According to the media report, The Border Force accused him of having fake documents, citing a spelling error in a letter from his bank in Nepal as proof, and adding that it was “inconceivable” that such a “prestigious financial institution” would issue documents of “such risible quality”.

However, the Border Force letter itself was full of spelling mistakes. “You have liittle [sic] knowledge of your porposed [sic] course and I am therefore drawn to the conclusion that you have little or no interest in it,” it says, misspelling “little” and “proposed”, the newspaper report said.

As reported in the newspaper, the Border force official also cited a discrepancy over the amount Khadka had paid. While he said he had paid £9,250 before his arrival, the letter from Border Force says that the university admissions office claimed he had paid only £6,616.
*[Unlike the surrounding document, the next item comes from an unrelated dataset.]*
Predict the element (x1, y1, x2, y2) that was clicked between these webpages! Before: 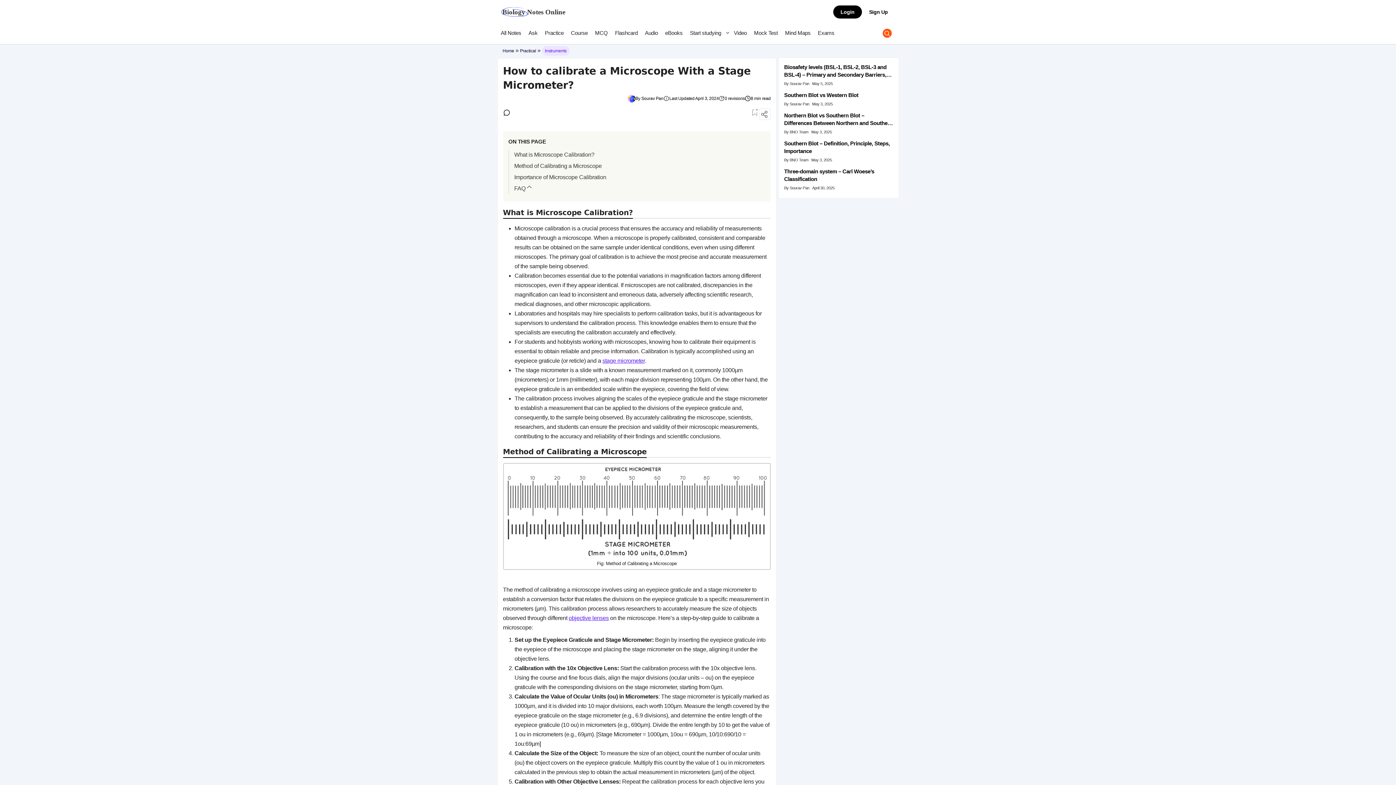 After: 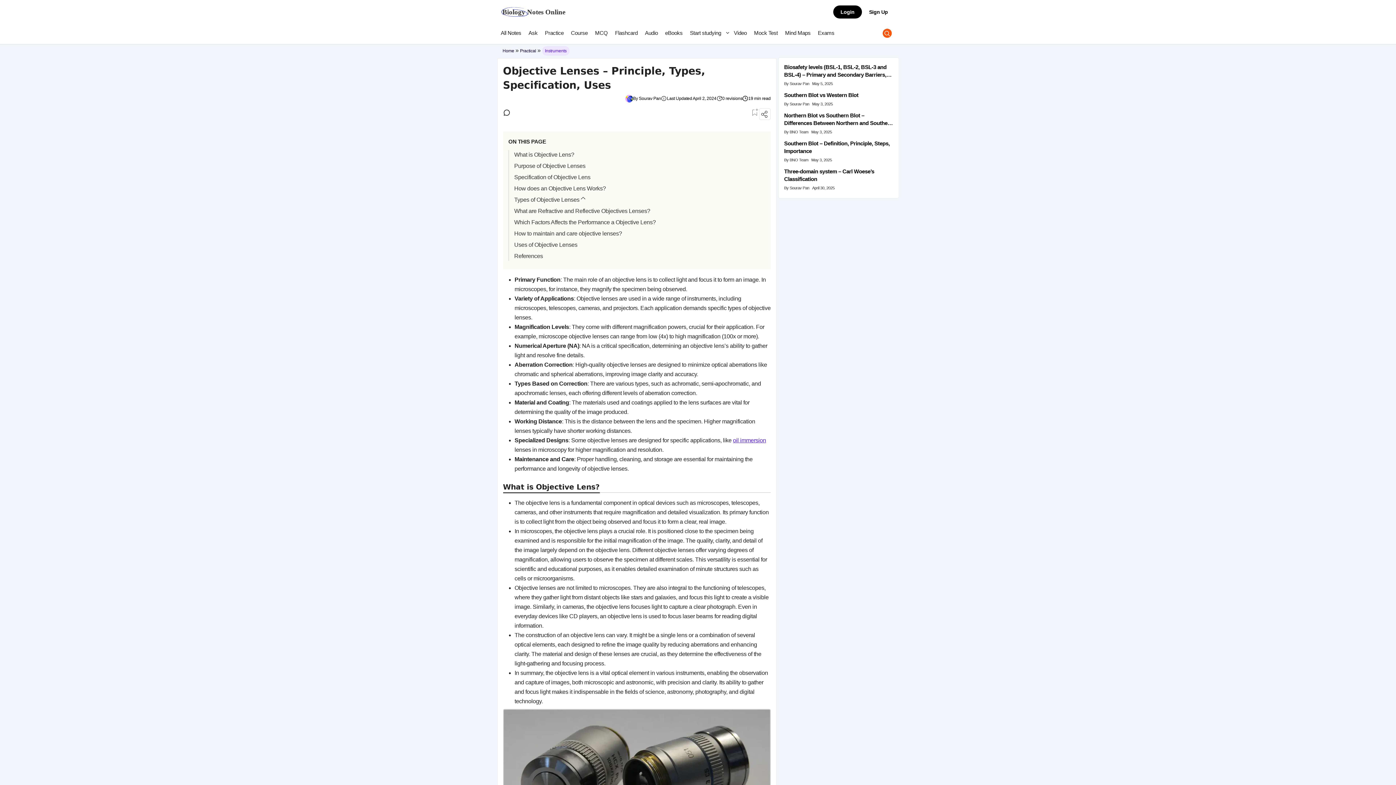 Action: label: objective lenses bbox: (568, 615, 608, 621)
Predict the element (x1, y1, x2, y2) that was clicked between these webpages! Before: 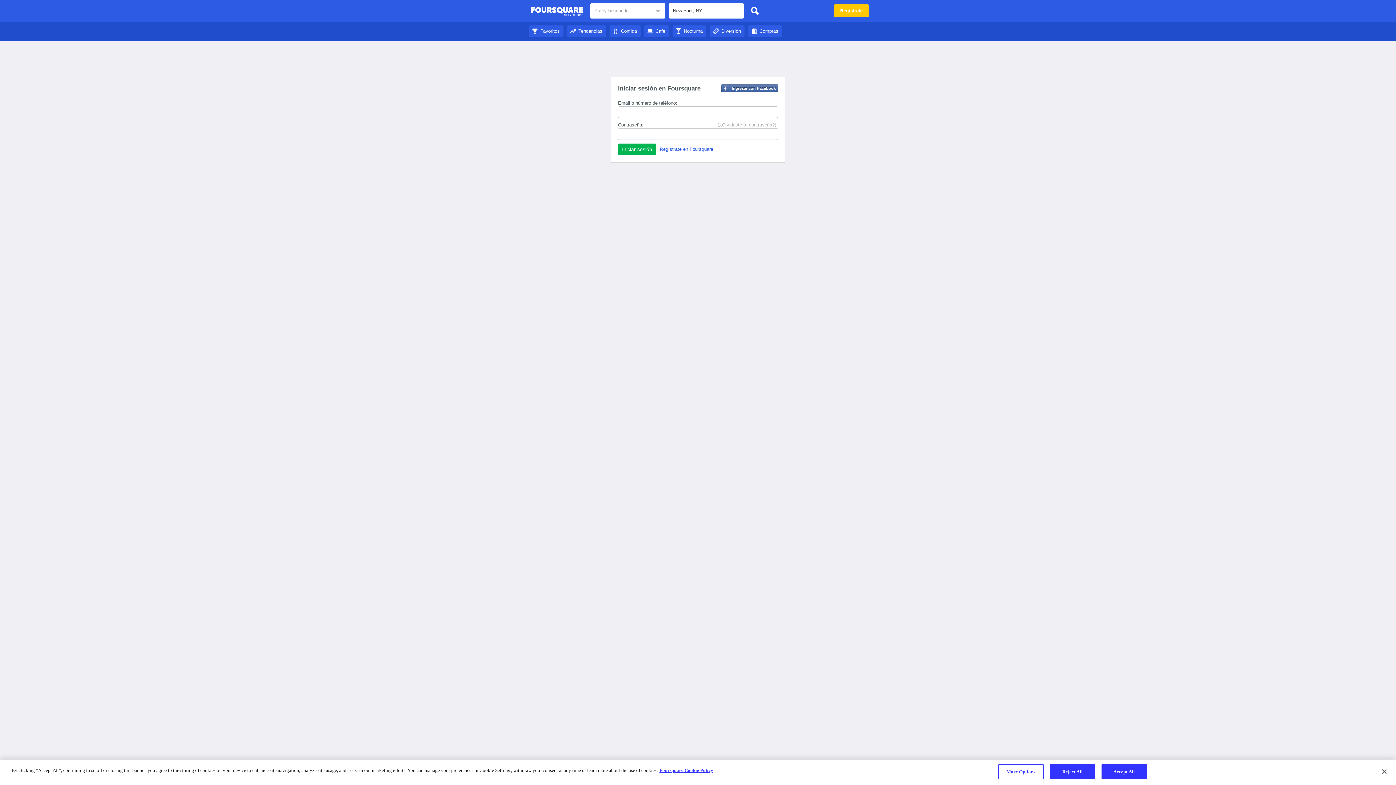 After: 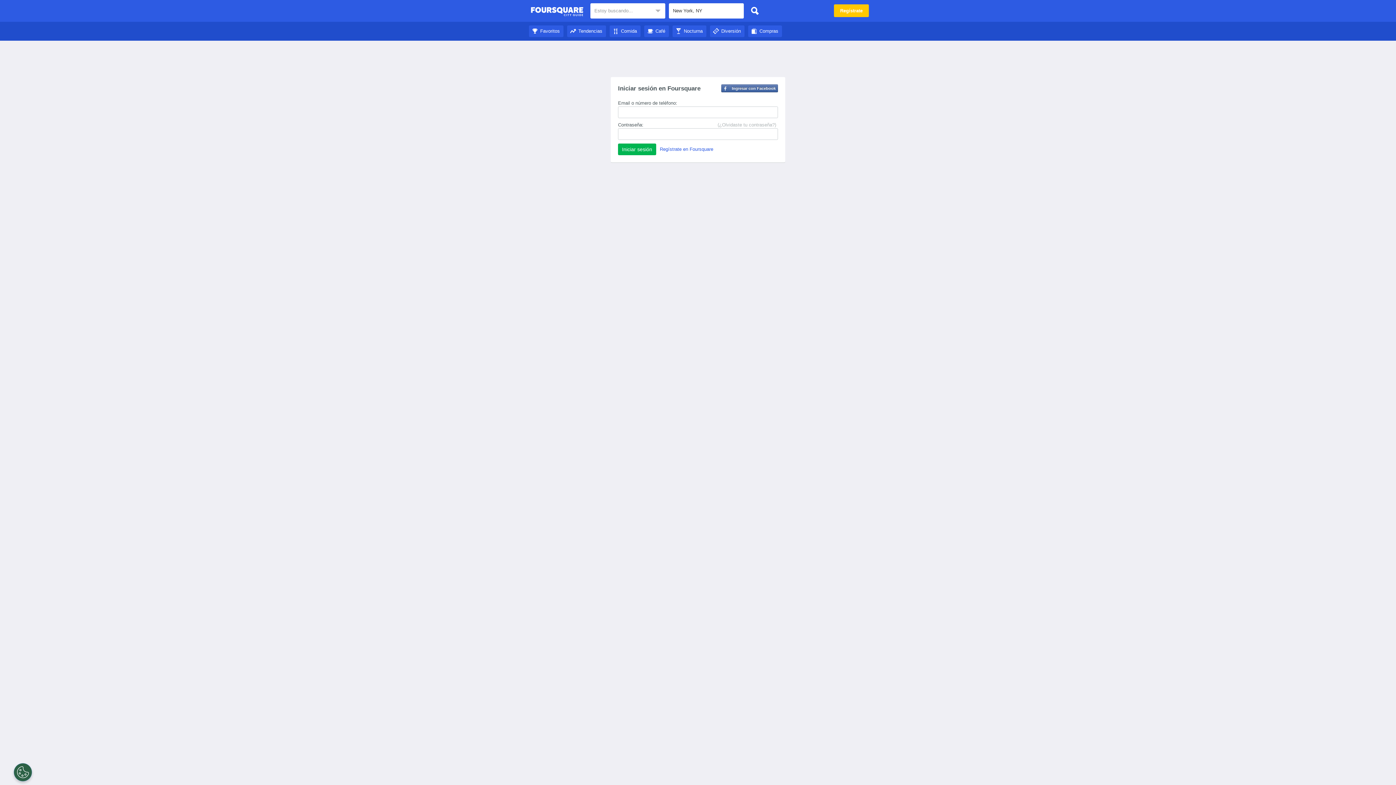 Action: label: Close bbox: (1376, 764, 1392, 780)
A spokeswoman for York St John University denied incorrect information had been provided to Border Force and said it had provided a “standard response” to questions about whether Khadka had paid 50% of his first-year fee – the minimum amount required to secure his place.

‘It subsequently supplied documents supporting Khadka’s account but said that, even after sending these, he was detained for a further 10 days.’ He was eventually released by the Home Office, which gave him an apology letter saying it had “carefully reviewed” his case and that an error had been made.

But by the time it had realised its mistake, Khadka had missed the cut-off for enrolling in his university. When he arrived at his university campus in York on 24 October, he was told it was a week past the late enrolment deadline and that his sponsorship had been withdrawn so he would have to return next year.

“He is now in limbo, having borrowed thousands of pounds to cover flights, fees and relocation costs, and faces returning home in debt without a clear route to stay in the UK.’

Asked why the university had not held Khadka’s place open for him in the exceptional circumstances, the spokeswoman said that it had been required to report all non-enrolments to the government on 17 October. “On this date, Sulav was still in detention in a holding facility and we understood that he was being returned to Nepal,” she said. She added that starting the course late was “not in a student’s interests”.

According to the newspaper, the University told Khadka in response to his email that it could not change the decision and advised him to “return to Nepal soon” so that he does not “run the risk of overstaying when your visa gets curtailed”. It also offered to pay his visa application fees for September 2023.

In a comment to the Observer, the university said it had since offered to help with travel costs and temporary accommodation, as well as a tuition-fee refund, but that Khadka had not yet accepted this.

“I was treated like a criminal but I did nothing wrong. I couldn’t understand why he detained me. They gave me lots of reasons but I could justify every reason they gave me,” Khadka said. “I showed them my documents and they even called my university. I had all the papers, but they didn’t believe me. This will have a big effect on my future.”

The experience of being detained, threatened with deportation and blocked from his studies has been traumatising for Khadka, who was to be the first in his family to study abroad. He says he cried each night in detention while waiting to learn of his fate.

It raises questions about why he was detained at all and will add to fears about increasingly hostile treatment for international students. It comes amid reports that the government intends to curb immigration figures by reducing the number of international students, a plan described by the National Union of Students as “hugely cruel”.

Fizza Qureshi, chief executive of the Migrants’ Rights Network, described the case as a “genuinely appalling situation” that shows how “hostile environment policies are embedded in the education system”.

The Home Office was asked detailed questions about Khadka’s case but did not answer them, saying it did not routinely comment on individual cases. A spokesperson said: “We have a crucial role in keeping the UK and its citizens safe. Border Force’s priority is to maintain a secure border and we will not compromise on security.”

When the Observer pointed out that Khadka had never posed a security threat, the spokesperson said: “Thank you for your questions, however this is our statement”, as mentioned in the newspaper.